Uhut Savaşı Ve Ashabı İkramın Kahramanlıkları (23 Mart 625)
Mehmet Bina
Peygamberimiz (sav) çeşitli vesilelerle Uhud’dan söz ettiği, “Uhud bizi sever, biz de Uhud’u severiz”, (Buhârî, “Meġāzî”, 27), Buyurduğu uhut savaşı, 23 Mart 625 tarihinde Müslümanlar ile Mekke'li müşrikler arasında, Medine yakınlarındaki Uhut dağında meydana gelmiştir.
Uhut dağı, Mescid-i Nebevî’ye yaklaşık 5 km. mesafede ve 8 km. uzunluğunda, yüksekliği de 720 metredir.
Hicretin 2. yılında (624) müslümanlarla Mekke'li müşrikler arasında cereyan eden Bedir savaşında ağır bir yenilgiye uğrayan müşrikler, intikam almak için hazırlık yapmaya başladılar ve 3000 kişilik bir ordu kurarak Uhut dağına kadar geldiler.
Müslüman ordusu ise mevcudu 1000'den, münafıkların ayrılmasıyla 700'e düşmüş bulunuyordu.
- Müslümanlar bu savaşta 70 şehid vermişti.
Uhud savaşı, müslümanlar için ders ve ibretle doludur.
Burada savaşın nasıl yapıldığı değil, Ashab-ı ikramın peygamberimize bu savaşta bağlılıklarından kusa örnekler vereceğiz.
Uhut savaşında, kadın sahabelerin de yardımı çok olmuştur.
On dört kadın sahabi yaralılara su vermek ve onların yaralarını tedavi etmek için yiyecek ve içecek yüklenerek Uhud'a gitmişlerdir. [İbn Hanbel, 1/165;
Nesîbe Hatun oğlu Abdullah'la beraber ailecek Uhud günü gösterdikleri fedakârlık ve kahramanlıkları dillere destan olmuştu.
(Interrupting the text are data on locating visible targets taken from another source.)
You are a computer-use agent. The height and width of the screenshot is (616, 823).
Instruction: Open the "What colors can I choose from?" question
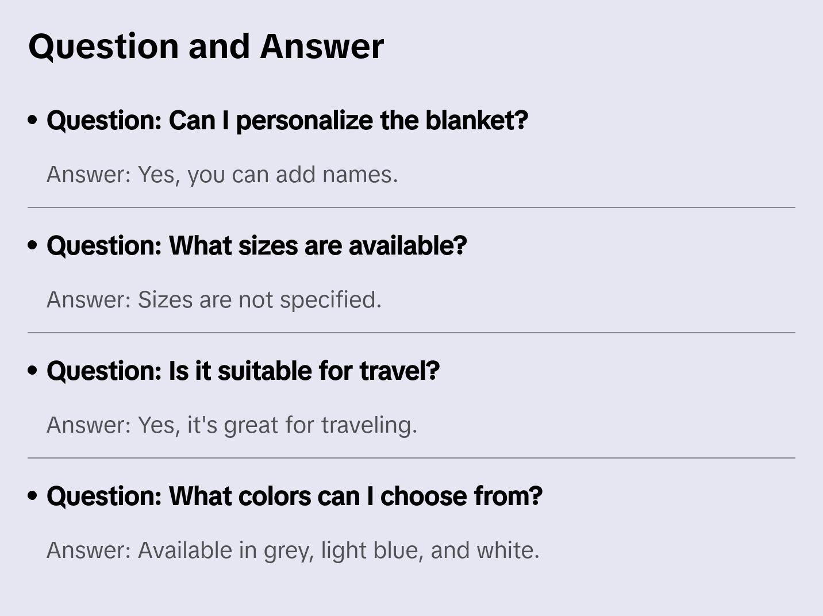pyautogui.click(x=294, y=496)
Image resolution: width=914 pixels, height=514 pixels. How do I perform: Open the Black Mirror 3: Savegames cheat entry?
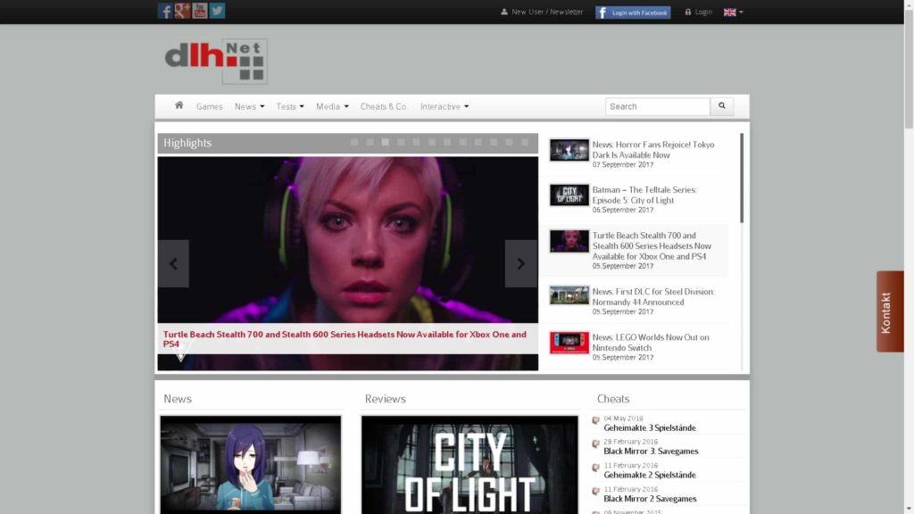coord(650,451)
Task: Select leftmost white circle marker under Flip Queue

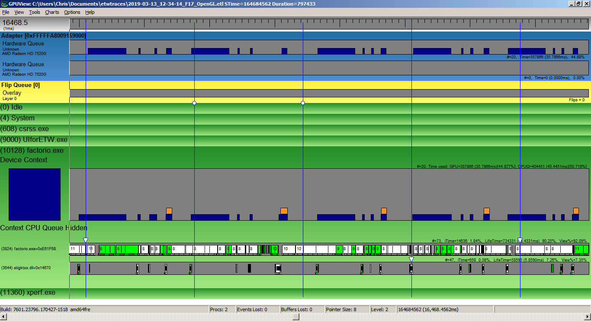Action: [194, 103]
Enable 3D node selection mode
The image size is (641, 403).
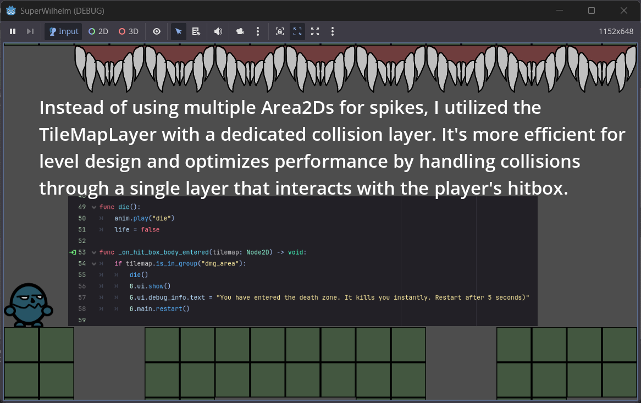(129, 31)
Nesibe Hatun kendisi şöyle anlatır:
“Uhud’a gitmiştim. Müslümanlar ne durumda bir bakayım dedim. Yanıma bir kırba su aldım Rasûlullah sallallahu aleyhi ve sellem Efendimizin yanına kadar gittim. Galibiyet Müslümanlardaydı. Fakat çok geçmeden Kureyş okçuları tarafından etrafımız sarıldı. Allah Rasûlü’nün çevresinde şiddetli çarpışmalar oldu. Ona bir zarar gelmemesi için gözü önünde müşriklerle çarpışmaya başladım. Elime ne geçtiyse kılıçla, okla düşmanı Efendimiz’den uzaklaştırmaya çalıştım. Bu arada yaralandım. Rasûlullah (s.a.)’ın önünde ben, oğullarım ve kocam birlikte canlı kalkan olduk. Gelen oklara, hücumlara karşı vûcudumuzu siper ettik.
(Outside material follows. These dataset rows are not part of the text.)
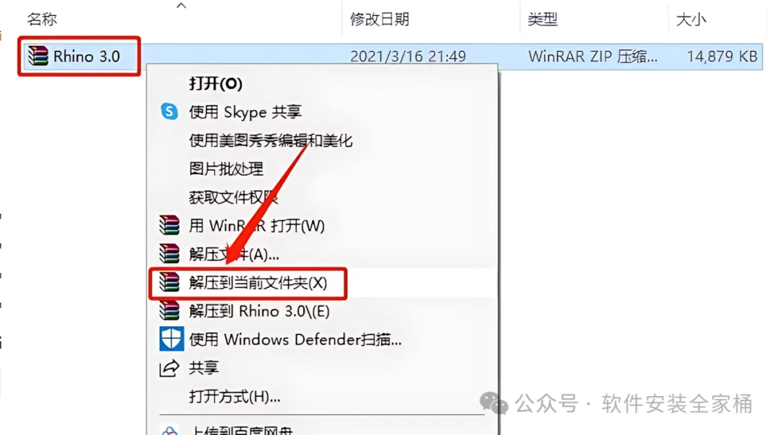778x435 pixels.
Task: Select the Rhino 3.0 archive file icon
Action: click(x=37, y=55)
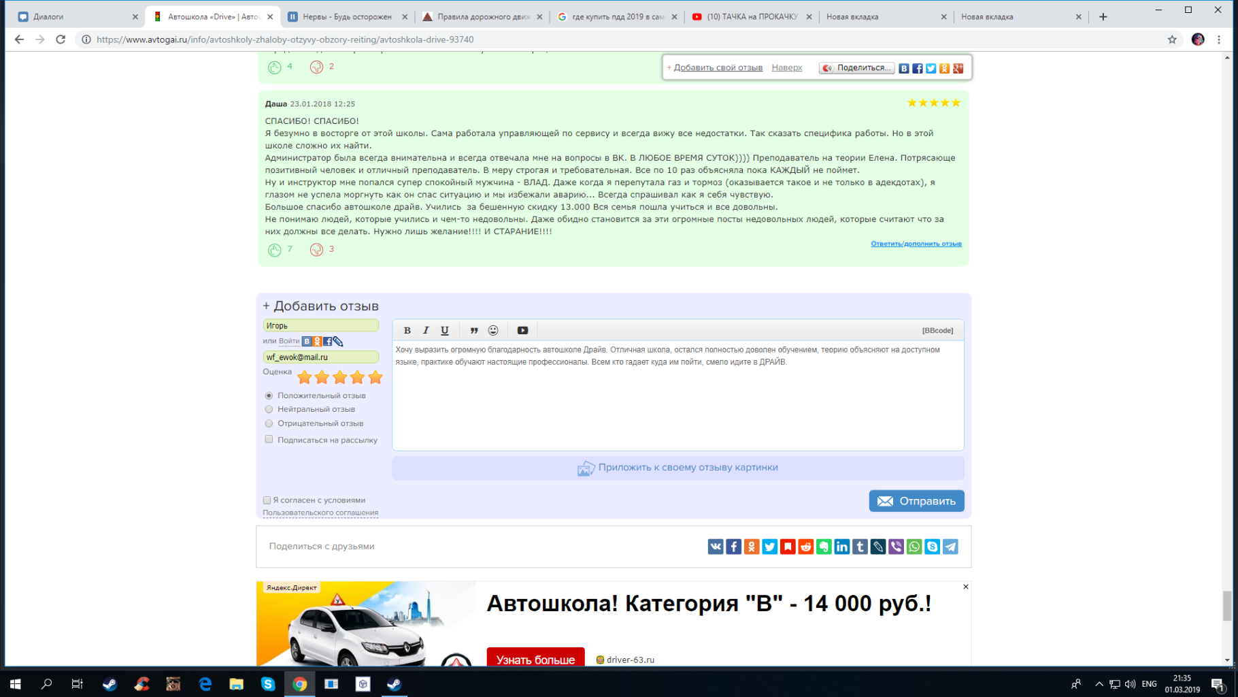This screenshot has width=1238, height=697.
Task: Toggle bold formatting in review editor
Action: [407, 330]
Rahmet Peygamberi Efendimiz benim yanımda kalkanımın bulunmadığını görünce ashaptan birine:
“Ey kalkan sahibi, kalkanını çarpışana bırak.” buyurdu. Ben o kalkanı alıp, kendimi korumaya başladım. Bir taraftan çarpışmaya devam ediyorduk.
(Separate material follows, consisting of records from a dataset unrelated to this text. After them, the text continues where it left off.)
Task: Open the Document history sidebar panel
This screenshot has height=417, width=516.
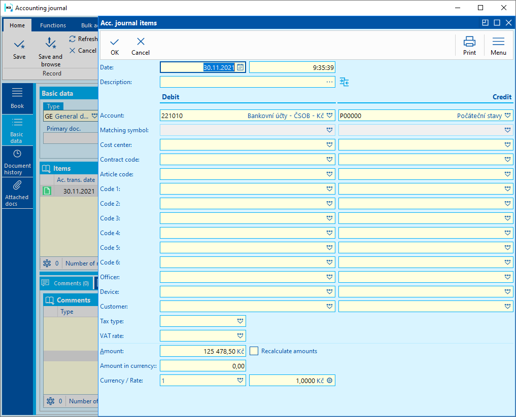Action: tap(17, 162)
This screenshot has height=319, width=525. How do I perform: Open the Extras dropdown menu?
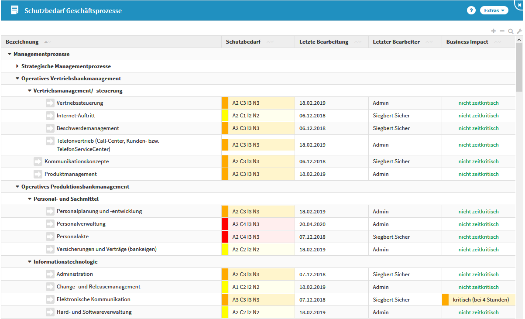point(494,10)
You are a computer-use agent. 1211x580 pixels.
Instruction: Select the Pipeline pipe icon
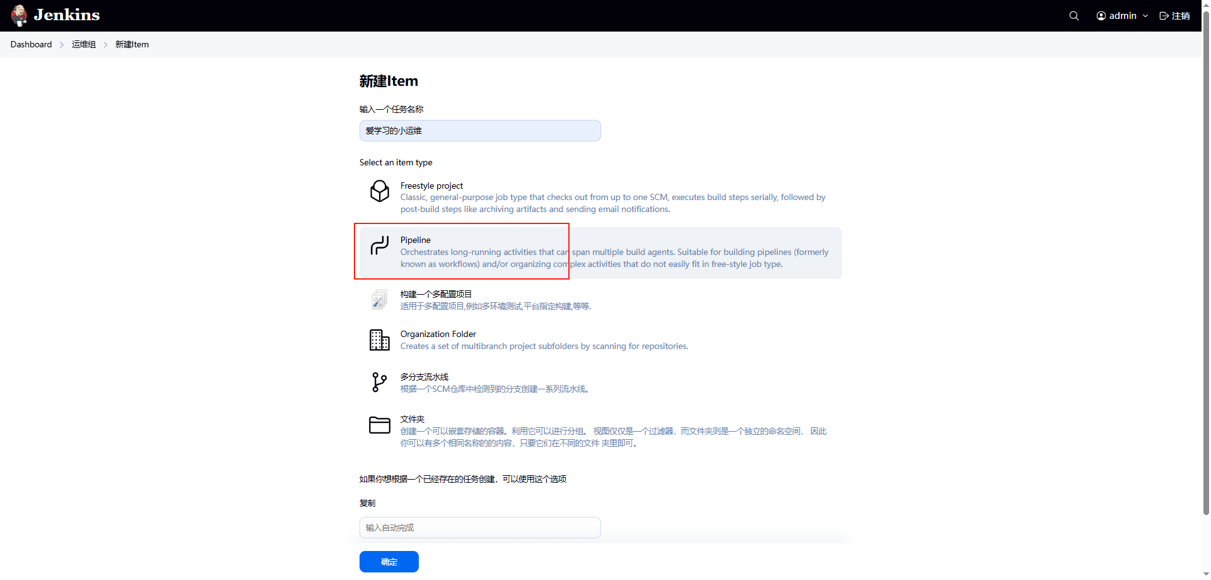(x=380, y=246)
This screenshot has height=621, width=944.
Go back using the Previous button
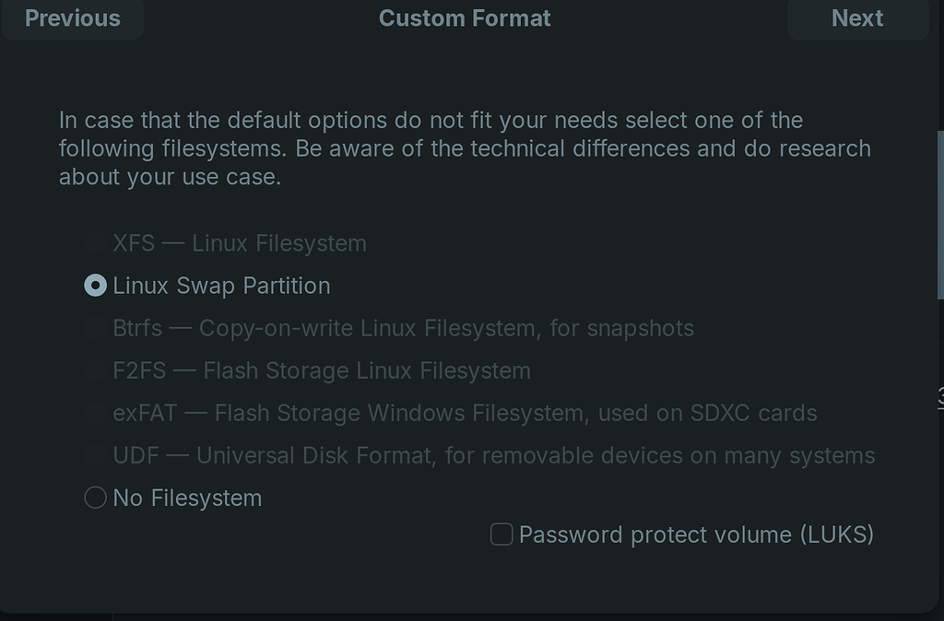pos(72,18)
Bir ara müşriklerden bir atlı bana doğru hücum etti. Onun saldırısını kalkanla savuşturup atının ayaklarına bir kılıç çaldım. At arka üstü yıkıldı. Düşmanın yere serildiğini gören İki Cihan Güneşi Efendimiz oğluma seslendi:
“Ey Ümmü Ümâre’nin oğlu! Annene bak!.. Annene yardıma koş!” buyurdu. Abdullah da hemen koştu ve annesinin düşmanı öldürmesine yardım etti.
Savaş devam ediyordu. Bir ara Abdullah da sol kolundan yaralandı. Şefkat Peygamberi Efendimiz ona da:
“Yaranı sar!” buyurdu. Bu sefer annesi oğlunun yanına koştu ve yarasını sardı. Sonra oğluna:
“Kalk yavrucuğum! Müşriklerle çarpışmaya devam et” dedi. Rahmet Peygamberi Efendimiz Nesîbe Hatun’un bu fedakârâne sözünü işitince:
“Ey Ümmü Ümâre! Senin katlandığın, dayanabildiğin şeye herkes katlanabilir, dayanabilir mi?” buyurarak iltifatta bulundu.
Ümmü Ümâre (r.anhâ)’nın oğlu hemen ayağa kalktı ve müşriklerle çarpışmaya başladı. Bir ara oğlunu yaralayan müşrik oradan geçiyordu. İki Cihan Güneşi Efendimiz annesine:
“İşte oğluna vuran!..” buyurdu.
Nesîbe Hatun derhal harekete geçti ve düşmana saldırdı. Bacaklarına indirdiği bir kılıç darbesiyle adamı yere devirdi. Efendimiz bu manzara karşısında ön dişleri görününceye kadar gülümsedi ve bu kahraman hanım sahâbîsine:
“Ey Ümmü Ümâre! Adamı perişan ettin!” iltifatında bulundu. Peşinden:
“Hamd olsun Allah’a ki, düşmanına muzaffer kılıp, gözünü aydın etti. Öcünü almayı sana gözünle gösterdi.” buyurdu.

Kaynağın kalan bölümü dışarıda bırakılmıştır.